一般的にある問題があるとき、その一点に固執して意識すると悪循環を起こすことがあります。むしろ遠い全く関係ない事をやることで肝心の問題が解決してしまうことがあります。フレーズをつなげてレガートでふくよかに弾きたいと思って、だから弓の返しをスムーズに柔らかくきれいにしたいと思って手首をグニャグニャしようとすると結果は悲惨です。むしろ、手首は固定して、肩甲骨から腕全体大きな腕で弾くように心がけると嬉しいほど効果があったりします。これを人間でなく機械や棒っきれでやろうとしたらどういう装置を作るか考えると、多分、手首の部分は固定しても指の部分を柔軟に作るでしょう。機械は大概そういうところにゴムやクッションを使います。骨格なら軟骨がそれに当たるのでしょうか。
プロの方が無意識でやっていて言語化・可視化出来ないことを、客観的物理的に練習法として考えたい、個人的にやるだけのことで人には勧めませんが・・
弓を縦に持って尺取り虫のように指を動かして弓を上下させるのは、よくある練習法で、これで、必要な筋力とバランス感覚を身につける方法です。もし何もしないで良いのならこんな練習をする必要はありません。だから何もしないという意味は、何も意識しなくて出来るくらい身につけたという意味でしょう。ま、憎たらしい言い方と言えるでしょう(^_^)

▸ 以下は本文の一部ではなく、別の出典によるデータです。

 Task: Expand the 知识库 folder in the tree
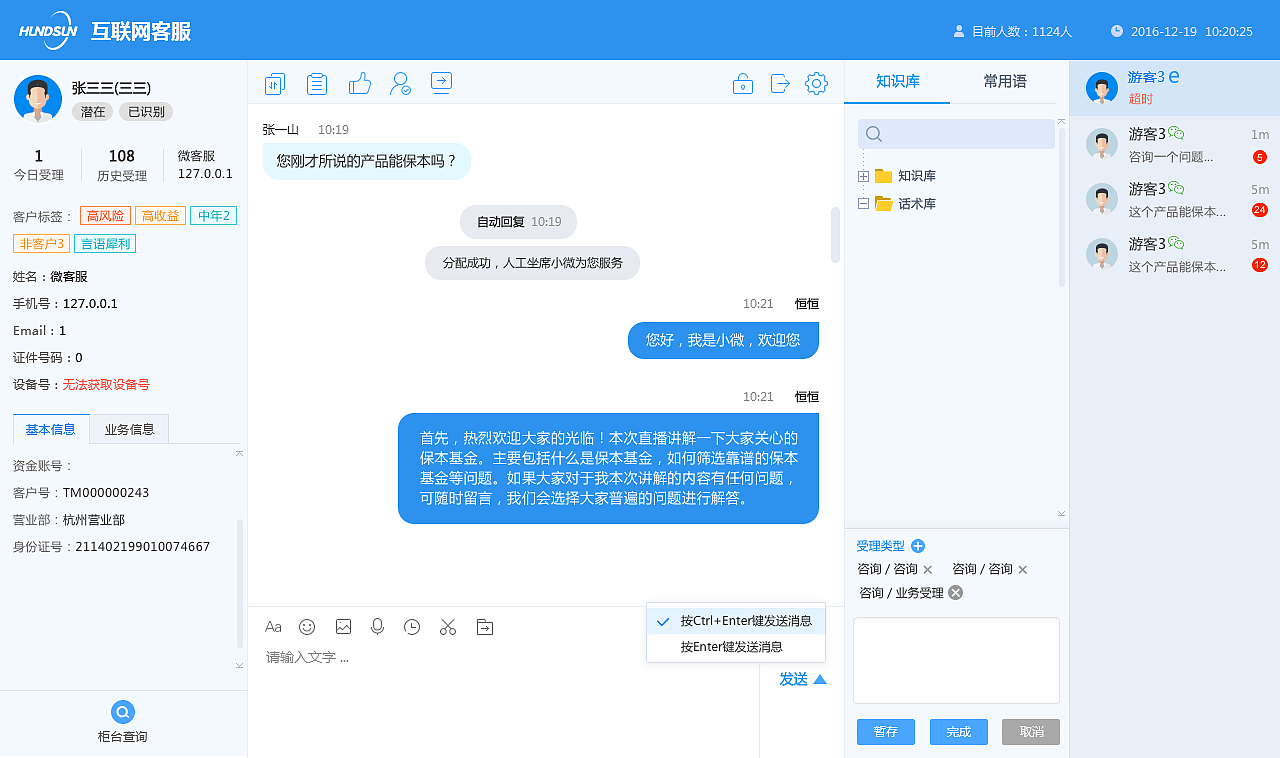click(x=861, y=175)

基本の基本は体と道具をなじませること。サッカーで言う基本のリフティング練習で、これでボールが足になじみ、まとわりつくようなドリブルも可能になっていく。演奏中に指の屈伸をしたりするのもそれと似ています。これはあくまで練習ですが、実際の演奏中には、柔軟に指(というよりその内部)がわずかに動いてバランスをとったり重みを変えたり無意識に動いて弓をスムーズに使えるようにするのが目的です。演奏しながら弓に添える指を変えていくという練習もありますがそれも同じような趣旨でしょう。これが万人に役に立つのか、そもそも有用なのか保証しませんが、個人的には細かいことは考えずに弾けるようになるので気が楽になっています。「何もしない」で、「腕全体で」弾いても、見えない細かい調製は自然に指が行うだろうと思います(という風に信じられる)。そういう能力がそもそも潜在能力として指になければ自然に何もしないで上手くいくなんて事はないと思います。最初は意図的にやっていてやがてそれが溶けて消えてしまうのが最終目的。こう言っちゃ、身も蓋もないですが、そもそもこんな事やらなくても良い音を心がけて沢山練習したら自然に身につくとは思います。
でも、梅ジュースを作るのと一緒で、梅と砂糖を一緒にしておけば、何もしなくても自然にいつか砂糖は溶けて透明になります。だけど、時々揺すったり逆さまにしたりしたら早くできあがるでしょう。そういうこと・・??
私の考えることがたとえ間違っていても害はありません。少なくとも老化防止にはなります。
グジャグジャ書きましたが、本当は、だから、そもそもレッスンの言葉で、伝わるものではなく 全身全霊でその音を聴き姿を見る、それで何かをつかんでいく、イメージトレーニングすると言うことしかないと思います。